I know people have cured their cancers – 20 years later it’s still gone – through mind work, through spiritual healing work. So the mind is very, very powerful. You have to get yourself out of your own way. You have to disabuse yourself of any frustrations, any fear, any anger, to be able to have your mind really fully help to heal your body. We all have to work at that anyway.
As we get older, we have all kinds of aches and pains, creaks, and rattles.

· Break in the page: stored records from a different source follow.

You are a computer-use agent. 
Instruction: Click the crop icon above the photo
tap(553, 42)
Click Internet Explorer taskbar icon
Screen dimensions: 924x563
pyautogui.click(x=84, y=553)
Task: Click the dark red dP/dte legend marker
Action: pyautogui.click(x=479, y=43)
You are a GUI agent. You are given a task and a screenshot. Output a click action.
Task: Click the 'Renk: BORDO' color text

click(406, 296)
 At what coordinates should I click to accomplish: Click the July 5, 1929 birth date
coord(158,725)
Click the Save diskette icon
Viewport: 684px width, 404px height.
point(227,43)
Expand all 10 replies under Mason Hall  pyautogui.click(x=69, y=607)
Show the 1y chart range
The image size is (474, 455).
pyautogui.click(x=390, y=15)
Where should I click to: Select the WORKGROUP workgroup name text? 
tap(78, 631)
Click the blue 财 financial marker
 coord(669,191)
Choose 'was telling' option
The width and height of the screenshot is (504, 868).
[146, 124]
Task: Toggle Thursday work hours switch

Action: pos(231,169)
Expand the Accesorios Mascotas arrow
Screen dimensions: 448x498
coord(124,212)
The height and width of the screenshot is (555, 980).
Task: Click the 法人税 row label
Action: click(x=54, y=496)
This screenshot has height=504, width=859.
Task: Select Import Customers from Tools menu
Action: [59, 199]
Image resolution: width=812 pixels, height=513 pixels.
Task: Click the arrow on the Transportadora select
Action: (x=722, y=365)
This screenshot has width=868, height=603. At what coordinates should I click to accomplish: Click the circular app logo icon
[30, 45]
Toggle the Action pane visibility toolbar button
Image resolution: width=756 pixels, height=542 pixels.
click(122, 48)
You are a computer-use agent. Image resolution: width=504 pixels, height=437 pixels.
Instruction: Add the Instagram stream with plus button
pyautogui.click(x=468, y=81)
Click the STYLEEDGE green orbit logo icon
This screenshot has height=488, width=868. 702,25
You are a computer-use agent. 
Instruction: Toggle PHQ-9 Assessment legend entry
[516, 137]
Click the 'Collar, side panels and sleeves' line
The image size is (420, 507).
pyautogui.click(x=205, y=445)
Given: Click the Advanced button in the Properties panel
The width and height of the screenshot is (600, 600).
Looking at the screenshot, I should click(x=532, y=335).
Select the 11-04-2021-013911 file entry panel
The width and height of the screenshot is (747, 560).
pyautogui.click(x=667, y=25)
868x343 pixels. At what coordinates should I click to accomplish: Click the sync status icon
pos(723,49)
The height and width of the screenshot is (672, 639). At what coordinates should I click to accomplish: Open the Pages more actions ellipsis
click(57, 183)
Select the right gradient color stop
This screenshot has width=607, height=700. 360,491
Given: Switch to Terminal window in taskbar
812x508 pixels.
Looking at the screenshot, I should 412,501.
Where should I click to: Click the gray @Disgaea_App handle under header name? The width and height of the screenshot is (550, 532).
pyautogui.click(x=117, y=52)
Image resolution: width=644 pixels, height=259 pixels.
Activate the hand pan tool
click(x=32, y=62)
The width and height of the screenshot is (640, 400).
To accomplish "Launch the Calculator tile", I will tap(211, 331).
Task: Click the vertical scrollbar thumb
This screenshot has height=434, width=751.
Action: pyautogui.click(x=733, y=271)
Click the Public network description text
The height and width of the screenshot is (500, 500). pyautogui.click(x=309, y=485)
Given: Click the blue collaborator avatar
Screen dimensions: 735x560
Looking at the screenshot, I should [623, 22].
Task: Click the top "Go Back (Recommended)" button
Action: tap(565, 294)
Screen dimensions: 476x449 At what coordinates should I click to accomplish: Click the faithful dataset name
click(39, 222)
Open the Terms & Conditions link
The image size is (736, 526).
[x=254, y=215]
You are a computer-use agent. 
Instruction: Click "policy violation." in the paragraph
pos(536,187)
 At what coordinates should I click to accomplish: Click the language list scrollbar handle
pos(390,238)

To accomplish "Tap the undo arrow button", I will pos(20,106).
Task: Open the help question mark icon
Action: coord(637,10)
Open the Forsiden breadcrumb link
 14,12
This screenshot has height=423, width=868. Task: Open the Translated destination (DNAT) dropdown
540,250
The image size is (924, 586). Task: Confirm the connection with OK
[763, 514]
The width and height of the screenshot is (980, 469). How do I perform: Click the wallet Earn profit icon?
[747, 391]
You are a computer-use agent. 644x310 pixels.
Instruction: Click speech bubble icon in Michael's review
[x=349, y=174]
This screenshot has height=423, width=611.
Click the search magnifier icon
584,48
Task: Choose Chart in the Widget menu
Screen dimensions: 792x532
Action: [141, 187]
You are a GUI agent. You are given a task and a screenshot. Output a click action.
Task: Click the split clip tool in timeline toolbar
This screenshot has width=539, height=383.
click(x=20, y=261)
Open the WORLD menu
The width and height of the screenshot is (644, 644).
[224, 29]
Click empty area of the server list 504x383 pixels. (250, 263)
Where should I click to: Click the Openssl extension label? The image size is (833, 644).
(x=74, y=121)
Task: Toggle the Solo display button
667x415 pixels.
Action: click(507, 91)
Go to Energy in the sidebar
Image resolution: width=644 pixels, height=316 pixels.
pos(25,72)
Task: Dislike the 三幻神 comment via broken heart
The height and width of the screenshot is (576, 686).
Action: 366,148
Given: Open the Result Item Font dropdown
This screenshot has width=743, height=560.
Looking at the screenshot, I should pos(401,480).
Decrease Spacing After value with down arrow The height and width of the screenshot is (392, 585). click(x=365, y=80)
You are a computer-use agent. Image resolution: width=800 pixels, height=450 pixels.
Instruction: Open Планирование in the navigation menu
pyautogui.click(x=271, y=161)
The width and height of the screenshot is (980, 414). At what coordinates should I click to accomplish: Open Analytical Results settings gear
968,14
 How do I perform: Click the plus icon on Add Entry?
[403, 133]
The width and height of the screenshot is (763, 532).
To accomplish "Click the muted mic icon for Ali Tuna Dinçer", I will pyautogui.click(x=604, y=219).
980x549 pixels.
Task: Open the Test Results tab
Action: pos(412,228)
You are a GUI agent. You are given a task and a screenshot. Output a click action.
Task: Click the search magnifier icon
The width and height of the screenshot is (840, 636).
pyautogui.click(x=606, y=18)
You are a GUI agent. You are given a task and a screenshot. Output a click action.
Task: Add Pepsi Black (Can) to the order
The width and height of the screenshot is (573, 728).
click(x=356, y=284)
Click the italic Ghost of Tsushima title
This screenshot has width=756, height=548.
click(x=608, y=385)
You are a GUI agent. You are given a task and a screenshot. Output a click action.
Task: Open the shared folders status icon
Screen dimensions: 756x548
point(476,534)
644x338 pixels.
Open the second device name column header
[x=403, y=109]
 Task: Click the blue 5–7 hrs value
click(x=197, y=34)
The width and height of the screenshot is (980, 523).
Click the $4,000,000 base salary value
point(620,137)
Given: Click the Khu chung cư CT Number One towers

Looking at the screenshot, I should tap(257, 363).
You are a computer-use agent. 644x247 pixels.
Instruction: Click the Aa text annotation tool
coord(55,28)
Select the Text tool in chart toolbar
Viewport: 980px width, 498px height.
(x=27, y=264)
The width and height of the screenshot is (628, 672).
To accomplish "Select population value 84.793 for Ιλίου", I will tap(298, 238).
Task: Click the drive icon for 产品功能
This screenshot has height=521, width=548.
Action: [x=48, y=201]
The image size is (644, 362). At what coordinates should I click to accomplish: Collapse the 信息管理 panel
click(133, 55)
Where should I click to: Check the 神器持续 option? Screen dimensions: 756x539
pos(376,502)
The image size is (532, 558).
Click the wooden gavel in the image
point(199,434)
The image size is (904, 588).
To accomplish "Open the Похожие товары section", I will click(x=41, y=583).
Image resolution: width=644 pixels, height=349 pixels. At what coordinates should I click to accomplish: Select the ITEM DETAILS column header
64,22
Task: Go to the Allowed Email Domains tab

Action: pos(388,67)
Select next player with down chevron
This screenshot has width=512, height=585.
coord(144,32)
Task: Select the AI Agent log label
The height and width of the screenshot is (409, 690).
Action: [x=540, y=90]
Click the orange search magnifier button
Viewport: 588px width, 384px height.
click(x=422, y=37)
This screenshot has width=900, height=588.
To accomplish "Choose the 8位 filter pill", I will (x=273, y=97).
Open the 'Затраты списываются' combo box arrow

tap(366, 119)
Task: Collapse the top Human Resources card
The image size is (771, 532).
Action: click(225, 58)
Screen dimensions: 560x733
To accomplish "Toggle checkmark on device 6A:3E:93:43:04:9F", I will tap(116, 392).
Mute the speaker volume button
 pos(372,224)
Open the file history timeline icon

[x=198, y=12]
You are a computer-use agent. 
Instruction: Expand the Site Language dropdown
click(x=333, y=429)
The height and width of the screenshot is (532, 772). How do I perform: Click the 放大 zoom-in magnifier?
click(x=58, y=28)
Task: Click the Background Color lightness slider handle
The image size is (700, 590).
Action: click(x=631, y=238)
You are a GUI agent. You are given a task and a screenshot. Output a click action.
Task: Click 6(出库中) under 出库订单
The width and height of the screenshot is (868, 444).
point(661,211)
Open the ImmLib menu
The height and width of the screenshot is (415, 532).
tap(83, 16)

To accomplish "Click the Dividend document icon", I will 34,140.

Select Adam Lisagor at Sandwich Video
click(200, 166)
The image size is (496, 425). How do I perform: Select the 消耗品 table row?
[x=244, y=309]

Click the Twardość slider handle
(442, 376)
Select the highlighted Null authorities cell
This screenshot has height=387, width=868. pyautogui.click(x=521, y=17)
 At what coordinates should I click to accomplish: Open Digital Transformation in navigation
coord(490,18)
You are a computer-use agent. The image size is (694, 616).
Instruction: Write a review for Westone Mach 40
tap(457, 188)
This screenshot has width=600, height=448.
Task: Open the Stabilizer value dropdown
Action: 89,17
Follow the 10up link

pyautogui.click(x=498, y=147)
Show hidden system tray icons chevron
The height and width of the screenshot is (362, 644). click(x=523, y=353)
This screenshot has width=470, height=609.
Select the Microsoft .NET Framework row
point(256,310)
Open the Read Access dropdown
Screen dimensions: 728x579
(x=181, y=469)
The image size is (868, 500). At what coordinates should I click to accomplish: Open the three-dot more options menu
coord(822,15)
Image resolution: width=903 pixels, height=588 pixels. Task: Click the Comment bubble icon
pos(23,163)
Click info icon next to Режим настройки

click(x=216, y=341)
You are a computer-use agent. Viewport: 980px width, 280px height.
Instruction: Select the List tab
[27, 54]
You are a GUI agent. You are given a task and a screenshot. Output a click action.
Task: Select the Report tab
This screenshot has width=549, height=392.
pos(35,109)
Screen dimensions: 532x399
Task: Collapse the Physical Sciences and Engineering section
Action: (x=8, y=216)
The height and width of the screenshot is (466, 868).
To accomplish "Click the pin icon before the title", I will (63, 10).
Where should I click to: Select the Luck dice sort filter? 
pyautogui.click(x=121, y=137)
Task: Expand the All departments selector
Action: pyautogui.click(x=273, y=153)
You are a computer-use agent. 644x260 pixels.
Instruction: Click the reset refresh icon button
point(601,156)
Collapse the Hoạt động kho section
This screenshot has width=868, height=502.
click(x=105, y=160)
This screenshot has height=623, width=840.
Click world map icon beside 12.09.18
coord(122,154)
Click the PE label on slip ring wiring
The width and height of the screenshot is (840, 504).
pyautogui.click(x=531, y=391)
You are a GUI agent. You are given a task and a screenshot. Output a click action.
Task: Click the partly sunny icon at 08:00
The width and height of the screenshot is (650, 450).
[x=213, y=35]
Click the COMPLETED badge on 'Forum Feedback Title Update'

So again, the better the mindset is, then the more likely the body’s going to be able to ignore it. We see people regularly who have horrible looking MRIs – they should be screaming in pain and yet they don’t complain of pain at all. If you have the right attitudes, very often the perception of pain is decreased because you’ve quieted down the brain.
Chronic pain impacts the brain in a way that even small signals are more intense if you don’t help your mind to control your pain processes. An anxious brain will feel a small amount of pain that feels like a much bigger amount of pain, but a quiet brain may be able to essentially ignore a big pain versus a small pain. So obviously it could ignore small pain more easily than the big pain. So back to the MRI, there are people who have horrible looking spines and don’t feel pain. Well, maybe they’re in a better place mentally, they have less fear, they have less anxiety, they have less fighting going on in their lives. They’re more balanced. So again, you’re more likely to feel better with pain and live with it better if you have a more balanced life if you are a more balanced person in all the ways that you can be balanced.